• TASK:
Check each line of the records below for the word "type" and give the number of lines that have it, with nothing added.
━━━ TASK INPUTS
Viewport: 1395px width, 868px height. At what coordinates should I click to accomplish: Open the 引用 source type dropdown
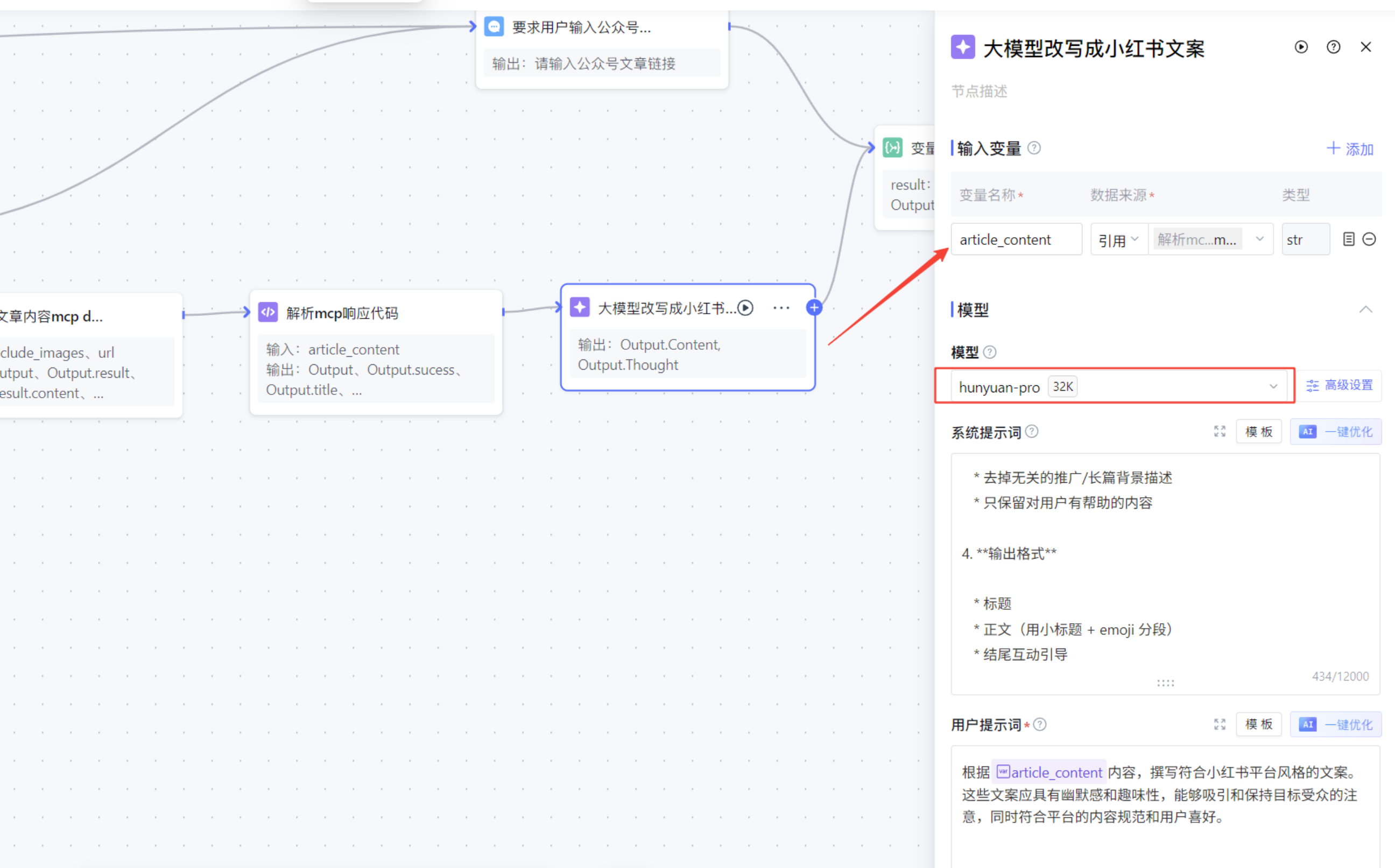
━━━━━━
━━━ TASK INPUTS
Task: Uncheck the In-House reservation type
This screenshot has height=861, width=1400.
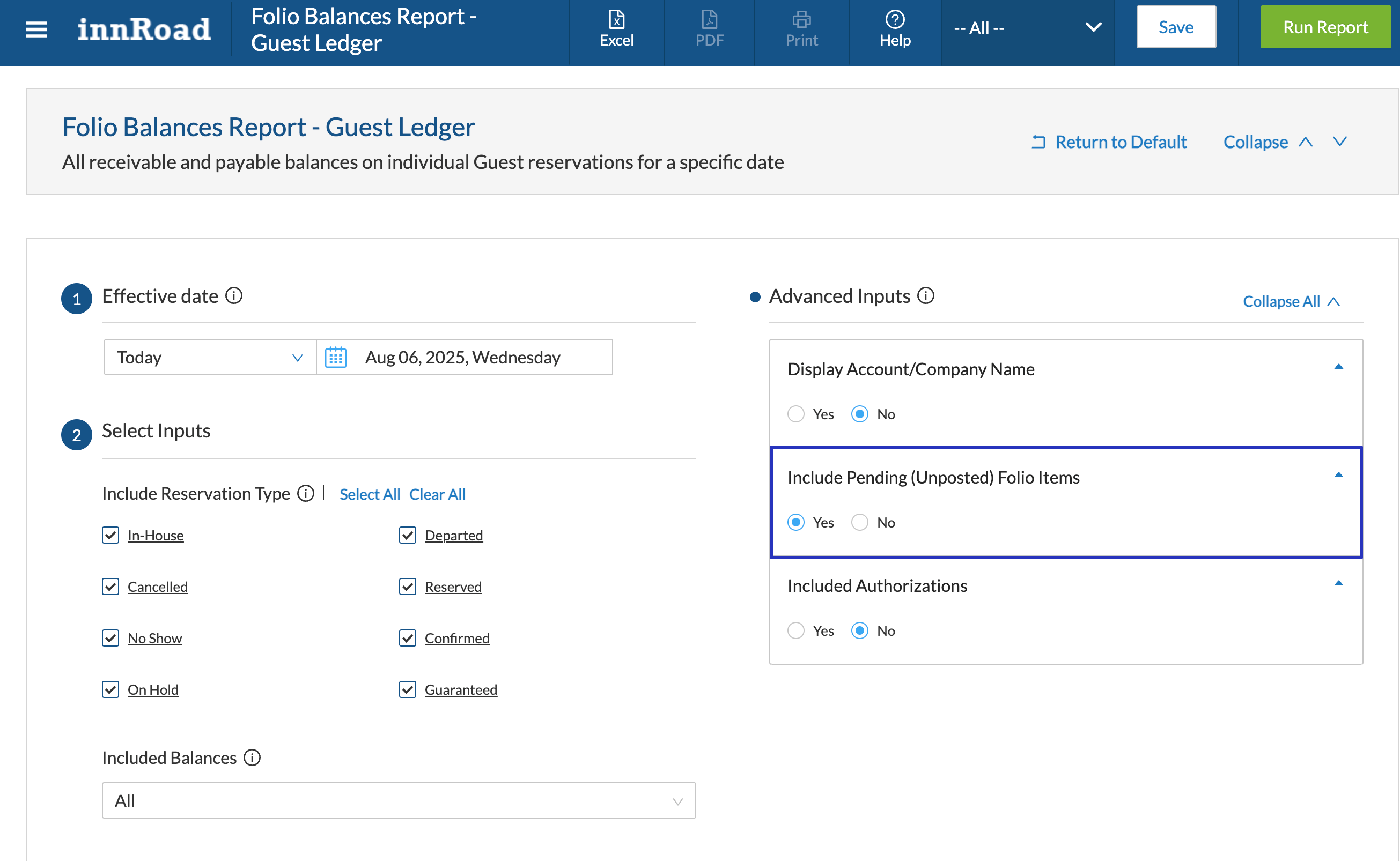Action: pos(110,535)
━━━━━━
━━━ TASK INPUTS
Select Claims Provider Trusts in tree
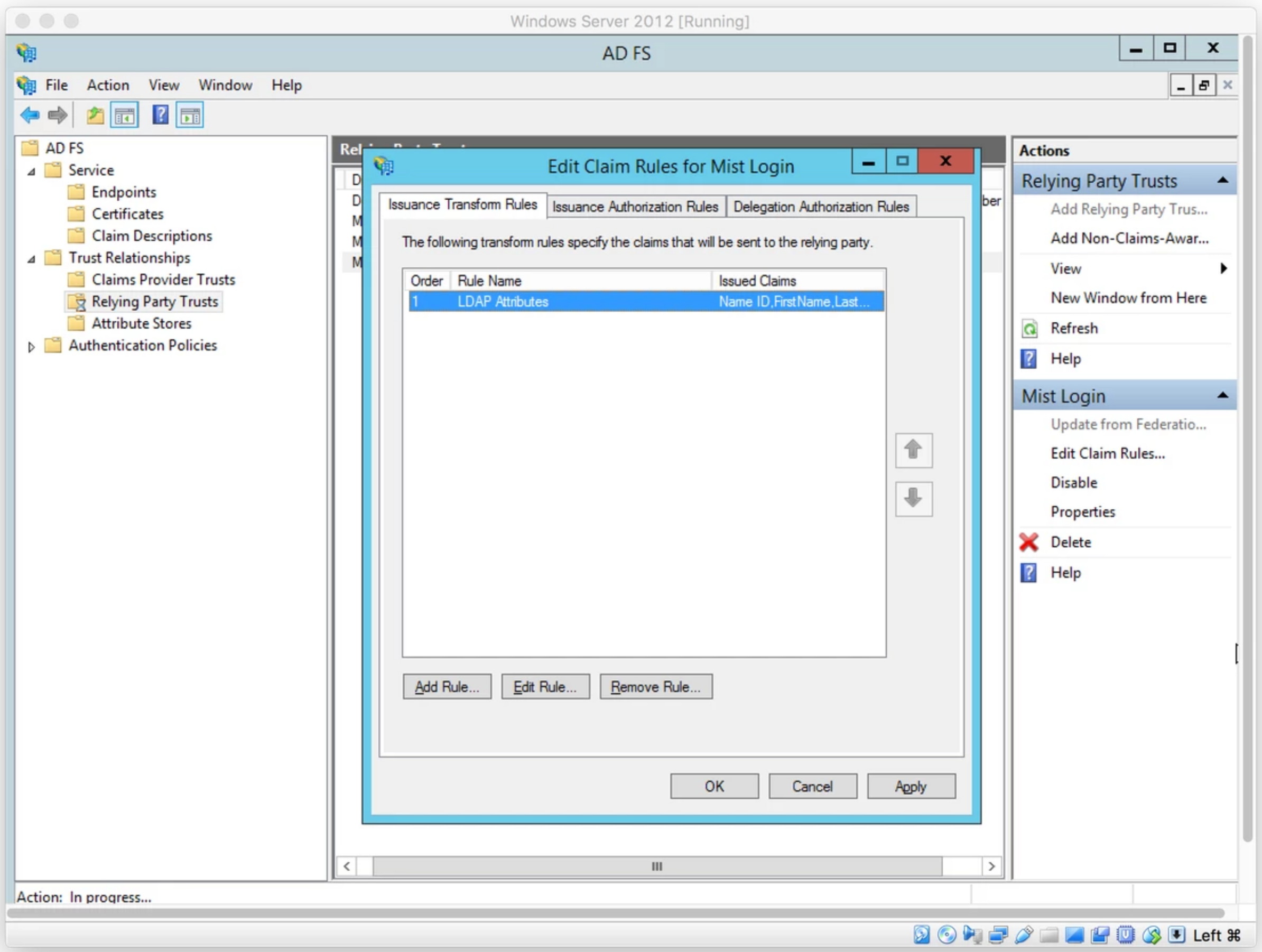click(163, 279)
━━━━━━
• SOLUTION TO THIS TASK:
2